Teknoloji baş döndürücü bir hızla ilerlerken savaşlarda bundan nasibini alıyor. Teknolojik gelişmeler savaşların etki alanıyla birlikte şeklini de değiştiriyor. Sıcak savaşlar yerini, teknolojinin saldırı ve savunma amaçlı olarak  kullanıldığı siber savaşlara bırakıyor. Ulusal ve uluslararası güvenlik açısından en tartışılan kavramlardan biri olan siber savaş,  maliyet ve zaman giderini en aza indirerek konvansiyonel operasyonların yerini almaya başlıyor.

  Siber savaş , bilgi ve iletişim sistemlerini kullanarak devleti off duruma getirip hayatı felç etmeye yönelik  organize bir şekilde gerçekleştirilen saldırılardır . Birleşmiş Milletler Terimler Sözlüğü’nde, siber savaş (cyber war) bilgi savaşı (information warfare) ile birlikte aynı anlamda, “bilgisayar sistemlerinin düşman sistemlerine zarar vermek veya yok etmek maksadıyla kullanıldığı savaş tipidir” şeklinde tanımlanmaktadır (1)
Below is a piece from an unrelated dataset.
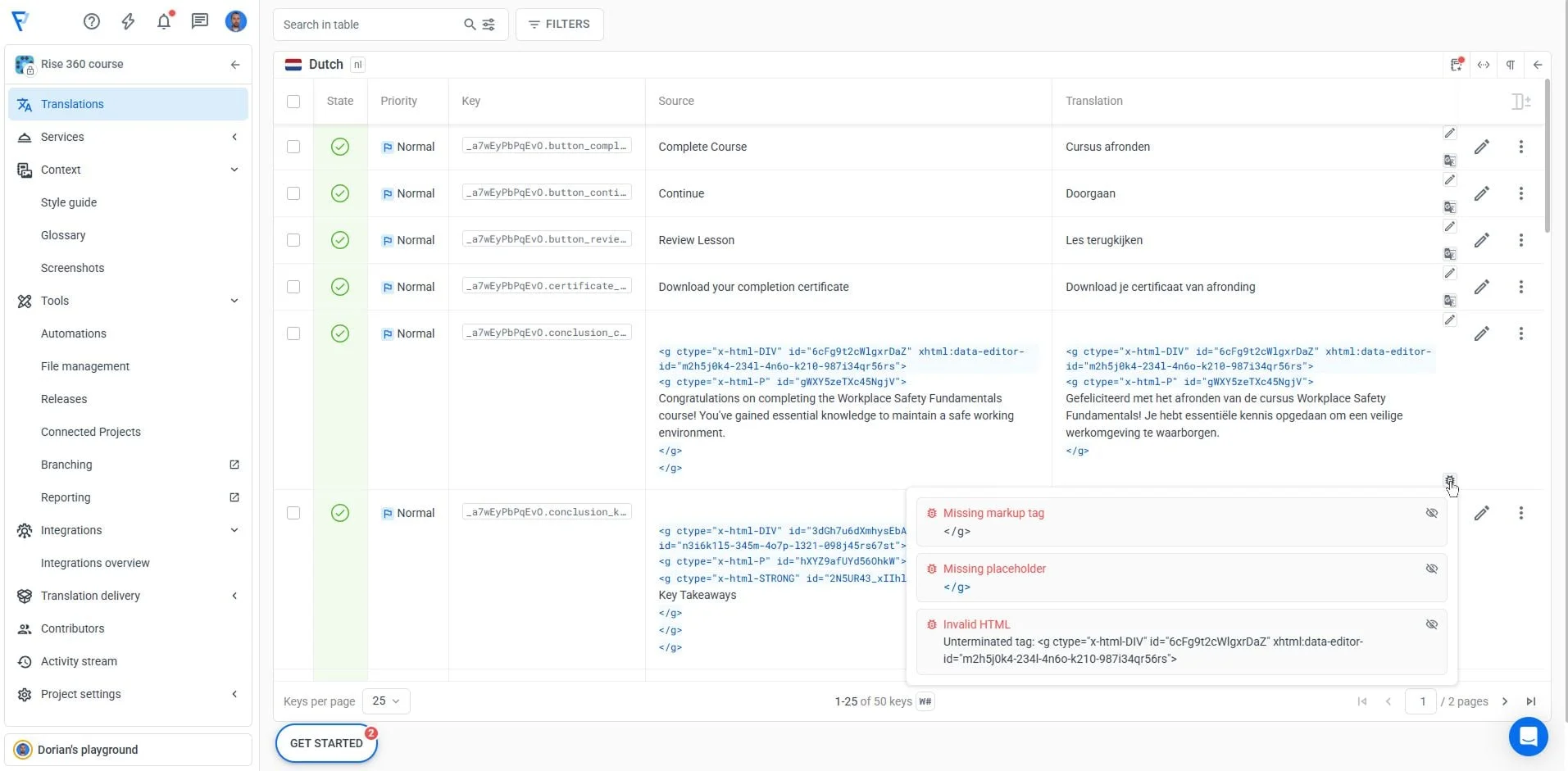Screen dimensions: 1568x771
Task: Ignore the 'Invalid HTML' QA warning
Action: (x=1431, y=624)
 Bilgisayar ve iletişim sistemlerinin yoğun olarak kullanıldığı, dünyanın damarları olarak nitelenen internete bağlı bir yaşamın sürdüğü günümüzde bu konu, herkesi ilgilendirmektedir. Neredeyse her evde akıllı eşyaların  oluşturduğu siber alanların olması ve mobil teknolojilerin yaygınlaşması bu saldırıların kapsamını daha da genişletmektedir. Siber savaş, günlük yaşamdan ekonomiye, alt yapıdan siyasal kurumlara ve  silahlı kuvvetlere kadar uzanan geniş coğrafyada tehdit olabilmektedir.
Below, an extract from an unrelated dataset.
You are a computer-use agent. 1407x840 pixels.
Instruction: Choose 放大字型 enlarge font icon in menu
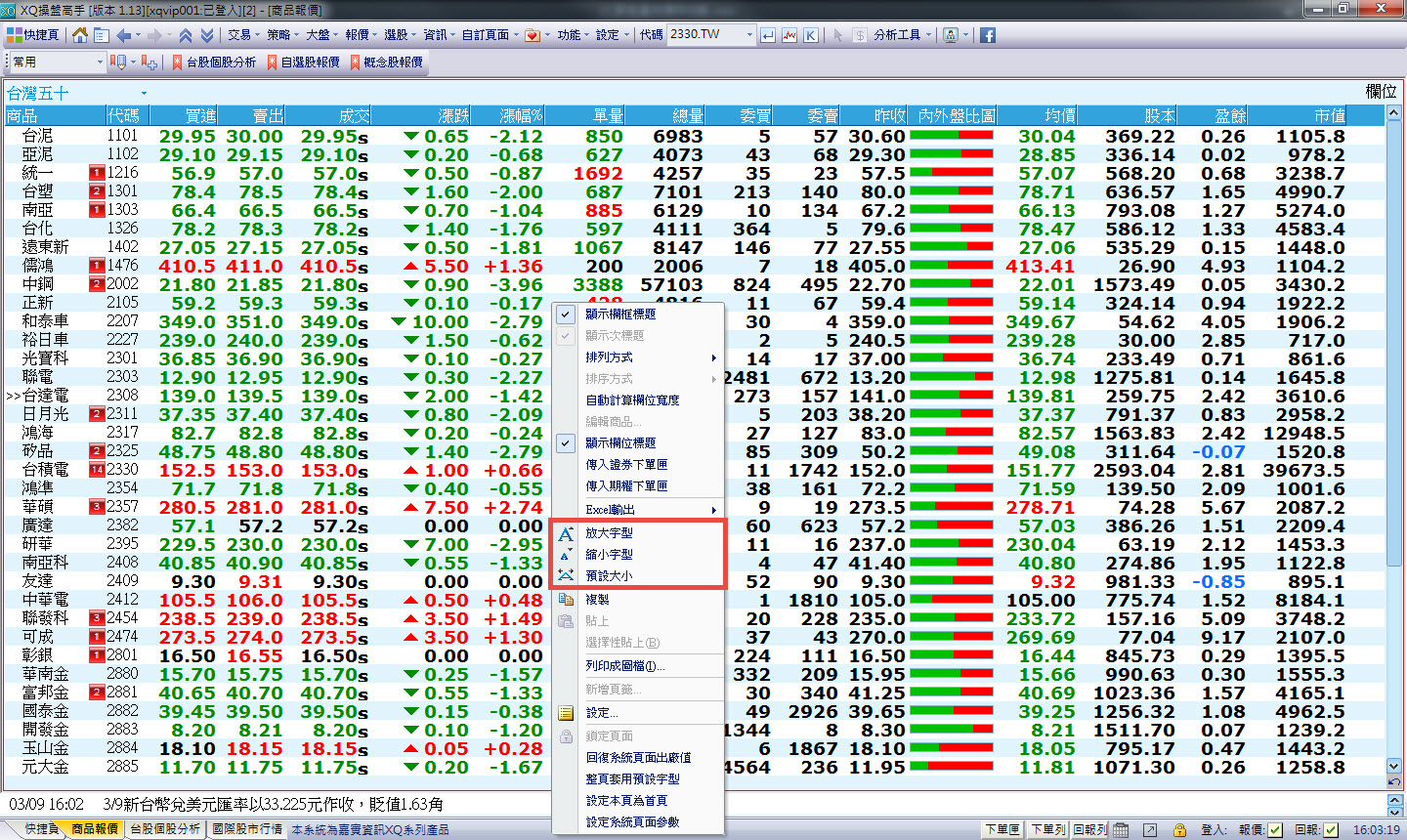pyautogui.click(x=566, y=533)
 Bilişim sistemlerine olan bağımlılıklar düşünüldüğünde, sistemli bir siber savaşta bir ülkeye çok ciddi darbeler vurulabilmektedir. Kara, deniz hava ve uzaydan sonra beşinci savaş alanı olarak belirlenen bu yeni nesil saldırılar daha çok politik, askeri ve ekonomik amaçlarla yapılmaktadır. Sadece enformatik değil fiziki tahribatta verilmektedir. Adeta Işık hızında gerçekleşerek hedefteki ülkeyi bir anda felç edebilmektedir. Analistler, Çin’in, internet üzerinden birbirine bağlı federal ağlarda ,ulusal elektrik hizmetlerinin çökertilmesi gibi hayatı felç edebilecek  teknolojiye şimdiden ulaştığına inanmaktadır.
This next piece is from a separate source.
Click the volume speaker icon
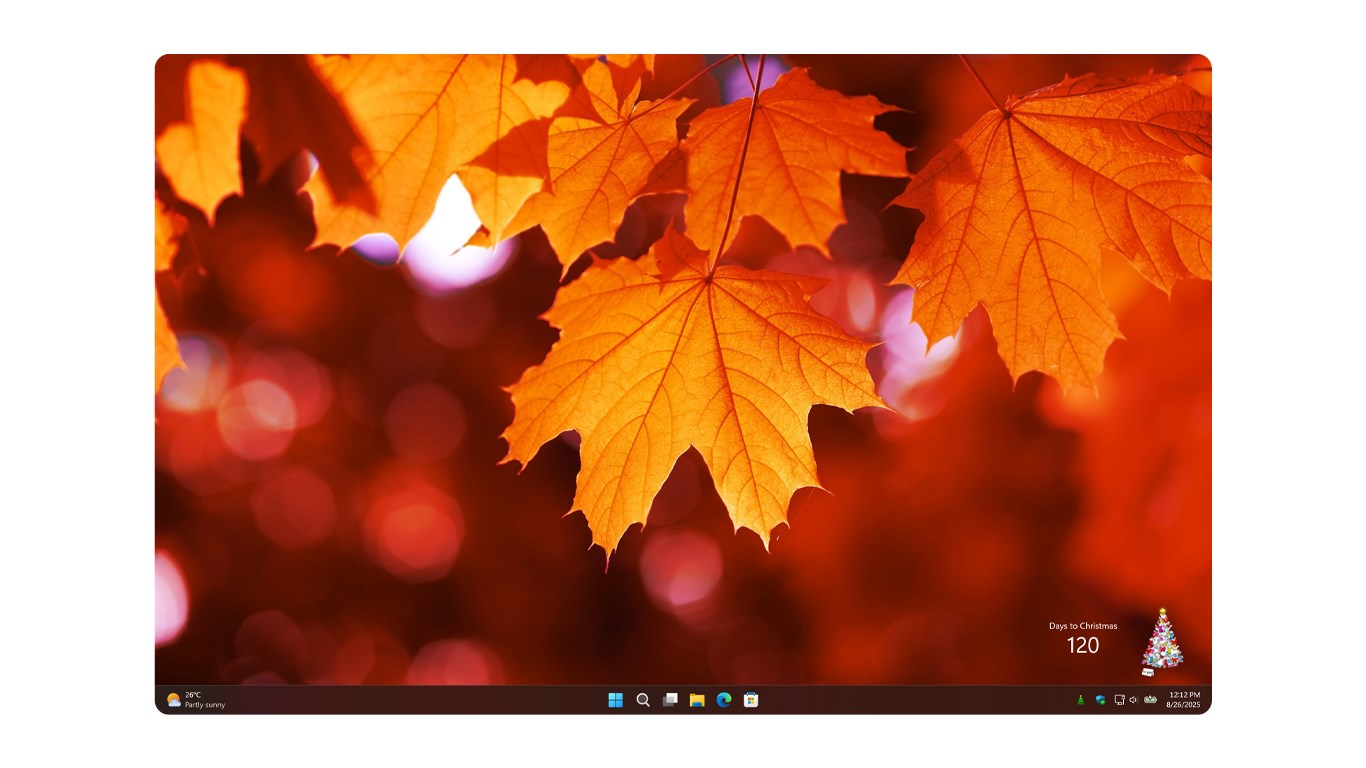1366x768 pixels. pyautogui.click(x=1133, y=699)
 Giderek yaygınlaşan  ve asimetrik olarak genişleyen siber savaşlarda  düşmanlar, kendilerini gizleyerek, etkileri çok büyük eylemler gerçekleştirebilmektedir. Amerika, Çin, Rusya İsrail ve birkaç Avrupa ülkesinin başını çektiği siber savaş ülkelerinde hemen her gün bu tür saldırılar düzenlenmektedir. Bu saldırılarda zayıf noktaların keşfedilmekte ve bu noktaları kullanarak ne kadar zarar verilebileceği test edilmektedir. Siber savaşların devletler arasındaki esas amacı casusluktur. Gizli bilgiler ele geçirilerek politik, ekonomik ve askeri avantaj elde edilmek istenmektedir. Sabotaj faaliyetleri ile de enerji ve  iletişim birimlerinin çökertilmesi hedeflenmektedir

 Siber savaşlarda  kimi ülkeler savunma ve saldırı timleri oluştururken kimileri de taşeron hackerler kullanmaktadır. Bu iş fantazi olmaktan çıkmıştır artık. Sessizce başlayıp ürkütücü sonuçlara doğru ilerlemektedir. Doğası gereği  bir savaş alanına gereksinim duymadığından anında küresel  kimliğe dönüşebilmektedir. Böyle düşünceler kıyamet tarzı senaryolar gibi gözükse de strateji düşünürü Bachman Turner’ın siber savaşla ilgili olarak; “Daha bir şey görmediniz’’ sözünü yabana atmamak gerekir.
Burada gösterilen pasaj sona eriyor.